Il ne faut pas diviser les problèmes, ça les multiplie !

En 1997, la population de la Terre est si nombreuse que la crise du logement oblige la majorité des travailleurs à effectuer quotidiennement plus de six heures de trajet depuis leur domicile. Comme prévu par les projections les plus optimistes, les embouteillages sont monstrueux, la forêt amazonienne a été rasée, la situation en Afrique n’est guère plus reluisante et l’alimentation naturelle est désormais réservée aux oligarques… Seul le mouvement des rebelles Naturalistes semble encore lutter pour revenir à un mode de vie plus raisonnable, mais ils sont impitoyablement éliminés par les tenants du système en place. C’est dans ce contexte déprimant que Harry Collins tente de se défenestrer. Il reprendra conscience dans le merveilleux environnement d’un sanatorium à la campagne ! Mais les créateurs de cette thérapie paradisiaque ont des objectifs secrets et entraîneront Harry malgré lui dans un projet visant à régler définitivement l'amenuisement de l'espace vital…

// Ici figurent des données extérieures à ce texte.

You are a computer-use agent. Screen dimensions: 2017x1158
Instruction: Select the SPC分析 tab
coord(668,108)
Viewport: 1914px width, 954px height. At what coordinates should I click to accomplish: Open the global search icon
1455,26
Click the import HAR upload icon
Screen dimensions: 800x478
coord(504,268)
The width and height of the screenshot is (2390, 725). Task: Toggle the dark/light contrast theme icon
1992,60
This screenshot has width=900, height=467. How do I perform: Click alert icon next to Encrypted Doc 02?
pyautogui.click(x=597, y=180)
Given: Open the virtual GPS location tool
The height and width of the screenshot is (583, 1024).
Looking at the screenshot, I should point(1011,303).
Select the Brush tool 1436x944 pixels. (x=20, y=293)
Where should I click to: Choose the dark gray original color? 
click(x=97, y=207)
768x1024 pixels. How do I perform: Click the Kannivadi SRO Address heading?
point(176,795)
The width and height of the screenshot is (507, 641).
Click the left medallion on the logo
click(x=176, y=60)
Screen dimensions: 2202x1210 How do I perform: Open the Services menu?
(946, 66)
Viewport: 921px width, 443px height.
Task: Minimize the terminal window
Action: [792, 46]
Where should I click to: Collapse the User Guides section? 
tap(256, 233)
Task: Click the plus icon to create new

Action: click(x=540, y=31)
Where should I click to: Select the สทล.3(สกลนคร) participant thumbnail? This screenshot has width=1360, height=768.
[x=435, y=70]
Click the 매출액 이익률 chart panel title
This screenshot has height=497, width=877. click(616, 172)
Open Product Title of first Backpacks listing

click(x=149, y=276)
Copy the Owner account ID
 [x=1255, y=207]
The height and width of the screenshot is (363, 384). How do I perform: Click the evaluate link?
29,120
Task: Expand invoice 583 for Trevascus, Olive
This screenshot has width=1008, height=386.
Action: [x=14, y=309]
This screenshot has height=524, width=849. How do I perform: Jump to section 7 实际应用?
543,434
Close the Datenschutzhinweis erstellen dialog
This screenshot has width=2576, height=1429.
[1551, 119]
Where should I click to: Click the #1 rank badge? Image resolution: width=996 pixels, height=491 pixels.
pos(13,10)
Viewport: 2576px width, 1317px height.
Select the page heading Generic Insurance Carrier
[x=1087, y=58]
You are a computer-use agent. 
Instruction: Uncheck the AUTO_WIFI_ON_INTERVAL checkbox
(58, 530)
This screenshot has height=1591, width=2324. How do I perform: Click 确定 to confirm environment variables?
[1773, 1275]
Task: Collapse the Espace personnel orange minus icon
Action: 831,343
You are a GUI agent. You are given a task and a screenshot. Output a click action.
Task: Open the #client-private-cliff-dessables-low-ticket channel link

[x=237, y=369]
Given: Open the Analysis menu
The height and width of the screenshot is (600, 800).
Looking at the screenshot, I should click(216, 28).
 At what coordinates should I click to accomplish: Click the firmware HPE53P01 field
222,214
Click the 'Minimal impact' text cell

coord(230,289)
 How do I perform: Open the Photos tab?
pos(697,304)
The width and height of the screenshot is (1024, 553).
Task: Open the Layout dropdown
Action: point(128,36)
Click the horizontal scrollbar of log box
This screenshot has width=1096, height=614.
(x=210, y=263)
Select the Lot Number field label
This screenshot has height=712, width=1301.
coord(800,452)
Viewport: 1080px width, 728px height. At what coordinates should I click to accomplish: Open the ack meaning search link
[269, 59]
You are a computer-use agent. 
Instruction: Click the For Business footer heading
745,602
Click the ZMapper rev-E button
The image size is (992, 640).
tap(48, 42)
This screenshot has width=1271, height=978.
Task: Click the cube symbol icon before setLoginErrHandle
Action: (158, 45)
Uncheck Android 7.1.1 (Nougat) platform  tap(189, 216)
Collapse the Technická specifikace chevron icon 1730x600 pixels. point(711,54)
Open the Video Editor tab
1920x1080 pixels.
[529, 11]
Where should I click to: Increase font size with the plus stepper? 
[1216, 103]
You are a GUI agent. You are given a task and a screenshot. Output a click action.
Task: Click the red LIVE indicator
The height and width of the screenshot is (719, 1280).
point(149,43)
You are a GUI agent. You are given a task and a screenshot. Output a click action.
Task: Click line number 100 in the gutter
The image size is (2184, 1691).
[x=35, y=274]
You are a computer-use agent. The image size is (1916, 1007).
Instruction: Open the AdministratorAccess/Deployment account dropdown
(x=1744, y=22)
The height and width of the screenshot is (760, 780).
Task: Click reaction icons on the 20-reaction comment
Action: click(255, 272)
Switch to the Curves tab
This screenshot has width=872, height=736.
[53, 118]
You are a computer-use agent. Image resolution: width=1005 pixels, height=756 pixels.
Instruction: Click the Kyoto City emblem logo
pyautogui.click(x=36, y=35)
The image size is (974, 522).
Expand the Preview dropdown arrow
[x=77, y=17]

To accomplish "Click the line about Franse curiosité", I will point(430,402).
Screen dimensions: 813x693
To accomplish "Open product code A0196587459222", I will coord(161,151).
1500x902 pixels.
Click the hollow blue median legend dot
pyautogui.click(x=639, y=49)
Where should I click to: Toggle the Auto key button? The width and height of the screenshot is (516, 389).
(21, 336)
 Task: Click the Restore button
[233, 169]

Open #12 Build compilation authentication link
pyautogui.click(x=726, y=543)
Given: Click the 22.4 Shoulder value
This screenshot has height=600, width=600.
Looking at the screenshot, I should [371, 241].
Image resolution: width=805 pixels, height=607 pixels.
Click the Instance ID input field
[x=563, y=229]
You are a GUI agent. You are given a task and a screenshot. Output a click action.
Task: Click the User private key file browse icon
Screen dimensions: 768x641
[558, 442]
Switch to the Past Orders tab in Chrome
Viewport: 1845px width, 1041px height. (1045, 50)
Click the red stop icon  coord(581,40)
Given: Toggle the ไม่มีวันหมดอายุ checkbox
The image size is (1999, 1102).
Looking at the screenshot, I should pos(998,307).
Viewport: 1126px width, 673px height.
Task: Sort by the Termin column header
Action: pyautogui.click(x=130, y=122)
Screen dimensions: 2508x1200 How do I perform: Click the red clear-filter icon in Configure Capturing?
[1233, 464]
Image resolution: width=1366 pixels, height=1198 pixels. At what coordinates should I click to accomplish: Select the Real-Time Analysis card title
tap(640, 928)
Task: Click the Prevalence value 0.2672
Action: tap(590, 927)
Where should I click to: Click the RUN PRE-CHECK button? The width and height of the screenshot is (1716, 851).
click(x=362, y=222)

Et si la seule façon de résoudre les difficultés était d’en créer de nouvelles ? C’est ce que semble insinuer Robert Bloch dans La Fourmilière, une novella parue en 1958 dans les pages du magazine Amazing science fiction. Depuis cette date, l’humanité a plus que doublé et dans les récits de nos auteurs modernes, le thème de la surpopulation s’est affiné en mettant plus précisément l’accent sur ses conséquences dramatiques : pollution, dérèglement climatique, flux migratoires, épuisement des ressources naturelles… Malgré la présence un peu datée de nombreux dialogues informatifs, La Fourmilière n’est heureusement pas dépourvu de rythme et l'importance du thème parvient sans peine à maintenir l’intérêt du lecteur, porté par les nombreux rebondissements et quelques touches d’humour noir bienvenues. Cette Fourmilière laisse après les dernières lignes un souvenir durable qui alimentera certainement l’engagement écologique des lecteurs les plus sensibles.

 

Allez, hop’op’op’ ! Les femmes au boulot, les hommes à la cuisine !

Lorsque Dale s’éveille d’un sommeil cryogénique induit pendant la guerre mondiale de 1971, il a la surprise de découvrir une société dans laquelle la hiérarchie sociale (celle des siècles précédents, bien entendu…) est inversée : les hommes sont désormais entièrement soumis aux femmes. Mais aussi surprenante que soit cette Matriarchie totalitaire, est-elle aussi féministe qu’elle le semble ? Les femmes ne se sont-elles pas contentées d’inverser les rôles en reprenant sans les modifier les comportements masculins qu’elles critiquent ? Quelques renégats ne sont pas dupes, d’autres tentent de rétablir l’ordre ancien... Pris entre ces deux options manichéennes, Dale trouvera-t-il une voie plus raisonnable ?

D’un point de vue stylistique, Matriarchie est un texte plus satisfaisant que le précédent, même s’il ne correspond plus tout à fait aux attentes narratives d’un lecteur du vingt et unième siècle. L’histoire commence cependant avec dynamisme et se poursuit avec d’amusantes théories, distillées sous forme de dialogues à prendre au second degré. Car l’auteur ne se dispense pas d’ironiser sur les relations entre hommes et femmes, chacun des deux sexes en prenant pour son grade ! En effet, si l’on accuse parfois les livres d’histoire d’avoir longtemps minimisé le rôle des femmes, une histoire émasculée qui ferait l’impasse sur les hommes, ou leur attribuerait l’exclusivité du Mal, serait tout aussi caricaturale. Bien entendu, certains des problèmes évoqués n’ont plus la même pertinence qu’à l’époque de la rédaction de ce récit et plus personne n’est choqué de constater que les femmes mènent une vie professionnelle au lieu de rester au foyer… Il y a un bon demi-siècle, c’était encore loin d’être acquis, et ces éléments nous permettent de constater le chemin parcouru. En science-fiction, un certain nombre d’auteurs, mâles et femelles, se sont penchés sur la question de la domination sexuée. La plus grande partie de ces romans ont un point commun, c’est celui de n’envisager les relations entre les sexes que sous l’angle des rapports de force et de pouvoir. N’y aurait-il donc aucune alternative ? Robert Bloch nous livre néanmoins un pamphlet réjouissant et qui a encore toute sa place dans nos bibliothèques modernes.